People facing charges in court may be granted bail - staying out of prison - while they await a court hearing.

  • A person on Police bail is allowed to stay in the community, so long as they meet any conditions set by police.
  • A person on Court bail is allowed to stay in the community so long as they meet any conditions set by a judge. They will have signed a bail bond (a type of contract), agreeing that they will go back to court when told. They might have other bail conditions too, such as to live at a certain address or to wear an electronic monitoring anklet.

If a person does not meet their bail conditions, they could be arrested by police and returned to court where the bail decision may be reviewed.

Electronic monitoring on Bail

Corrections administers electronic monitoring on Bail or EM Bail.  People on EM Bail wear an electronic anklet and must remain at an approved address at all times, unless an absence is granted.

Bail Support Services

A person awaiting a court hearing or sentence may be eligible for Bail Support Services.  This is a free, optional service that aims to help people meet their bail conditions and get the help they need before appearing in court.
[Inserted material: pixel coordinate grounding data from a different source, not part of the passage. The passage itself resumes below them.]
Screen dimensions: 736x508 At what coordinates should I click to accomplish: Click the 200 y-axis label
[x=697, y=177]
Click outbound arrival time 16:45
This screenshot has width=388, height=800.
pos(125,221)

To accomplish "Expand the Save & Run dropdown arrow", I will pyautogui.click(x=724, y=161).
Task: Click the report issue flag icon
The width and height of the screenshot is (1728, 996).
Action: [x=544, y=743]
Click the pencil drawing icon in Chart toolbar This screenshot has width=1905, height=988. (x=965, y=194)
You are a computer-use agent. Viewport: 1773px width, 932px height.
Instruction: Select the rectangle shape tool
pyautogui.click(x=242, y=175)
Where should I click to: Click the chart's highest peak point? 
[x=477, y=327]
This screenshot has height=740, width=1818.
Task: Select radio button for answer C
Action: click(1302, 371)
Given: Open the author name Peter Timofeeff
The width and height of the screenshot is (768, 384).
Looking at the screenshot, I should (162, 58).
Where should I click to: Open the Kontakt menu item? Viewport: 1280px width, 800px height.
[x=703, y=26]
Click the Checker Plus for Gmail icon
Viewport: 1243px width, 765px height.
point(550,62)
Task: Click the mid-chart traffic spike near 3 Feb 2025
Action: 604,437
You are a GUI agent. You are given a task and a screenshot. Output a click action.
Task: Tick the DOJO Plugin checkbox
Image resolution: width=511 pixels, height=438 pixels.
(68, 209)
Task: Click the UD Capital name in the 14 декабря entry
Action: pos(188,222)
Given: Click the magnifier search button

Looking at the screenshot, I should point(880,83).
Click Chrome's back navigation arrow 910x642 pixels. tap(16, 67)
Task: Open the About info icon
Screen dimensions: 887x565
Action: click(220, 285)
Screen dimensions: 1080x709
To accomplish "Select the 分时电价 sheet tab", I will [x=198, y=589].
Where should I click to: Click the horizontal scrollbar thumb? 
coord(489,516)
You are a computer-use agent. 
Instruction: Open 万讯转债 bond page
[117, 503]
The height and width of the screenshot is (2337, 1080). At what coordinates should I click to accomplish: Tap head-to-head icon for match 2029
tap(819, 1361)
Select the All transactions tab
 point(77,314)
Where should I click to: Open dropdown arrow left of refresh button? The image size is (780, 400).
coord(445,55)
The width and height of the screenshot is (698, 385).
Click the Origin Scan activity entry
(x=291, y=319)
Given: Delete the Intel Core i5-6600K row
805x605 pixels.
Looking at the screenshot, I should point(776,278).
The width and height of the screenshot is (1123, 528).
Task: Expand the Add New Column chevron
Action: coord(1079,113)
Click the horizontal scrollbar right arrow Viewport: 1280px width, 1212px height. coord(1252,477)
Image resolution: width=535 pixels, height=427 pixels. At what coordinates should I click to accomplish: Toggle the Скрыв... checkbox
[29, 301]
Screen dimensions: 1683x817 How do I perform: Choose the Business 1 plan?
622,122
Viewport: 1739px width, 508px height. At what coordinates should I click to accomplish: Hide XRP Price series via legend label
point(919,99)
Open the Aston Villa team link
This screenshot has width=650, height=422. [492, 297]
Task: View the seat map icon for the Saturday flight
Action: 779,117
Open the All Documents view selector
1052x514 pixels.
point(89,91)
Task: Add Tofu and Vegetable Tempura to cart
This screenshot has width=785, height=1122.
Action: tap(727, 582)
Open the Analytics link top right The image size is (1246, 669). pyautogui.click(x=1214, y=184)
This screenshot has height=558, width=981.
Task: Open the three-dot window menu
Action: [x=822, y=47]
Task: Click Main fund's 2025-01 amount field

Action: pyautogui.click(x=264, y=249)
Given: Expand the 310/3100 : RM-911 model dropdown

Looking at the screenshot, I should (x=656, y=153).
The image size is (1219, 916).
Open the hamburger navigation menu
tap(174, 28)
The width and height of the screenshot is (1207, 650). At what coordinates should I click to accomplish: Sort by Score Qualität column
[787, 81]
If a person is not granted bail they will be remanded in custody. Read about what this means on our Being in Prison page.

Applying for bail from custody

Some people are able to apply for bail even after they have been remanded in custody.

They should speak to their lawyer, a Bail Support Officer or their Case Manager to find out if they are eligible and how to apply.

Supporting someone on bail

Whānau/family have an important role to play in supporting someone during their journey through the justice system.

If you choose to support the person as they move through the justice system, you could:

  • support your whānau/family member to attend their court hearings and meet all their bail conditions. How you can best do this depends on your unique circumstances, but talking about what is happening is a good place to start. Other things you might want to do are go with them to court, help them fund their travel to court, remind them of their bail conditions.
  • encourage your whānau/family member to work with Bail Support Services. If they choose to participate, and it is safe and everyone agrees, the bail support officer can also meet with the whānau/family to:
    • explain what the next stage in your whānau/family member’s journey might be, including planning for possible court outcomes and what this means for you
    • understand your views
    • provide you with information and detail about support services available to you, if needed
    • talk about what information you might want the court to hear about your whānau/family member
    • answer your questions.

If your whānau/family member agrees, you could speak to their lawyer about what might happen next.